Pages

Tuesday, May 22, 2007

Groves v. Slaughter IV: Some Commerce Clause Background

Before discussing the various opinions in Groves v. Slaughter, I'm going to do something I probably should have done before I reviewed the arguments of counsel: provide a very brief description of some of the issues relating to the Commerce Clause that members of the Supreme Court were wrestling with during this period.

One group of issues generally concerned whether the Commerce Clause left the states any role in regulating international and interstate commerce. The Commerce Clause itself granted to the federal government the power to regulate that commerce. It did not by its terms, however, assert that the states could not also regulate that commerce. Did that mean that the states had concurrent power to do so? A more "nationalist" judge might say that the Commerce Clause arose from a need for uniformity, and thus implicitly deprived the states of power. A more "localist" judge could point to the fact that other provisions of the Constitution showed that, when the framers desired to deprive the states of a particular power, they said so explicitly. They had not done so here.

Another aspect of the same question, or another way of looking at it, was whether it made a difference that Congress had or had not actually used its power under the Commerce Clause.

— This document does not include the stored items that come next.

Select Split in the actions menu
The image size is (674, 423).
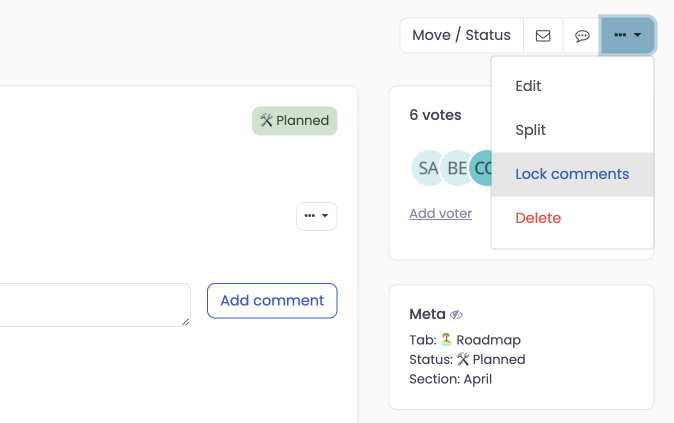[x=530, y=130]
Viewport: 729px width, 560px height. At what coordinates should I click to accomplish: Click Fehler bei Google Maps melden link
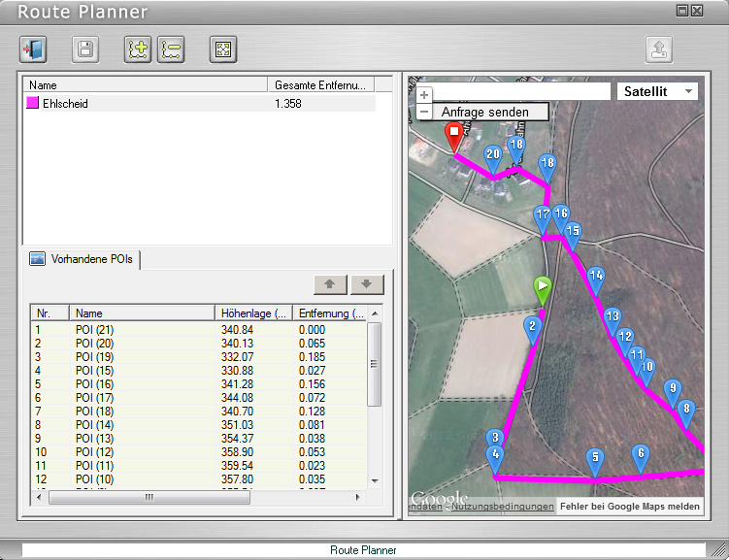point(629,507)
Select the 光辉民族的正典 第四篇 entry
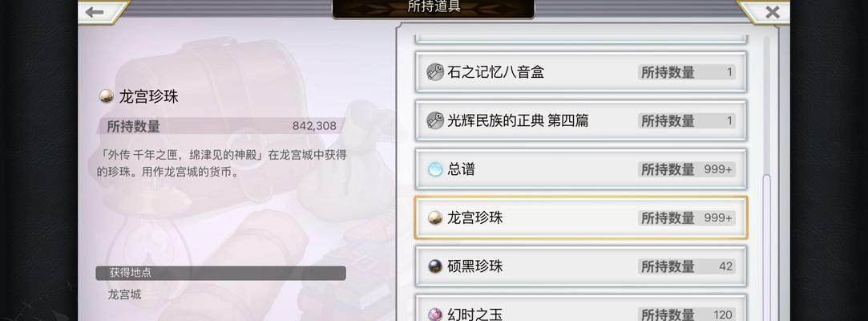This screenshot has height=321, width=868. (581, 120)
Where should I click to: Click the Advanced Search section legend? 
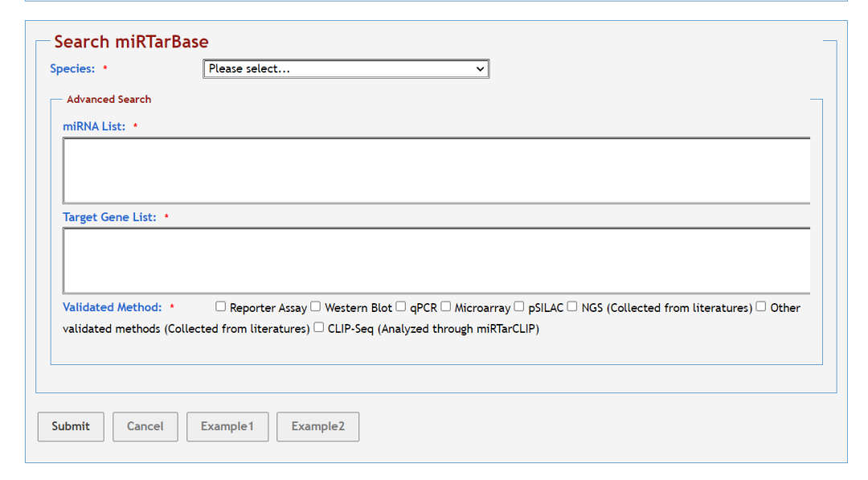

Assume, for example, that New York passed a law regulating interstate commerce by granting exclusive licenses to certain coasting vessels to enter its ports. Assume further that the federal government had passed a statute that established a federal licensing system. In that event, a judge would be more inclined to say that the New York law was unconstitutional because it contradicted, undermined and frustrated the federal licensing system.

But what if the federal government had not passed any law relating to the licensing of coasting vessels? Would the New York law still be unconstitutional? After all, it was not frustrating any federal scheme. However, some more "nationalist" judges argued that the Commerce Clause gave Congress exclusive power over interstate and international commerce even where Congress had chosen not to exercise its power. In very famous dicta in a case called Gibbons v. Ogden (1824), Chief Justice Marshall had suggested

that, as the word "to regulate" implies in its nature, full power over the thing to be regulated, it excludes, necessarily, the action of all others that would perform the same operation on the same thing. . . . There is great force in this argument, and the court is not satisfied that it has been refuted.